Rhodes Must Fall was picked up in Oxford by student activists during my last term there, in response to a landscape just as marked as Cape Town by Rhodes and his money. They set their sights on similar goals: “the plague of colonial iconography,” the “Euro-centric curriculum . . . which frames the West as sole producers of universal knowledge,” the “underrepresentation and lack of welfare provision for Black and minority ethnic (BME) amongst Oxford’s academic staff and students.”
It was about more than a statue, of course, but the statue wasn’t incidental. Its continued presence, they write, “is incompatible with a community that posits itself as progressive, enlightened and intellectually honest.” That last bit is mischievous, raising the excellent question of what you’d expect the physical environment of Oxford to look like given everything it says in the prospectus. (The short answer: fewer statues of colonialists, and those that remain framed to reveal just what they thought and did.)
For the first time, I had a student in my John Stuart Mill class wanting to talk about the East India Company rather than the harm principle. It can be hard to know what to do when you get what you want. There were awkward conversations with other scholars of my vintage and older: Why had we been so quiet, so complacent? What were we scared of? And why did we, most of us, settle for the centrist-parties-and-think-tanks vision of engagement, for being seminar-room-only insurgents, for assuaging our political consciences with monthly donations to approved charities? It took effort not to get defensive, not to retreat into irony, to be happy that someone was saying out loud what I’d felt and had found unsayable.

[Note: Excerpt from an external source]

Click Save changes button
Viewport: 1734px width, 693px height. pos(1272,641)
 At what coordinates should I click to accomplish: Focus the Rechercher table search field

The usual apologists appeared in the broadsheets with the usual arguments (it’s complicated; we gave them the railways; we shouldn’t erase history; who’s next once Rhodes falls?), and it’s impossible to go through the rote replies (not as complicated as all that; the railways weren’t a gift; whose history?; Winston Churchill, probably) without an acute feeling of déjà vu. More generally, the movement had the effect on the mainstream press of all student protests: consternation at the fact that the students were holding up placards and no attempt to read what was written on them (This Is Not “Rhodes” House, Make Rhodes History, Take It Down). Everyone was talking about universities as a way of not talking about colonialism.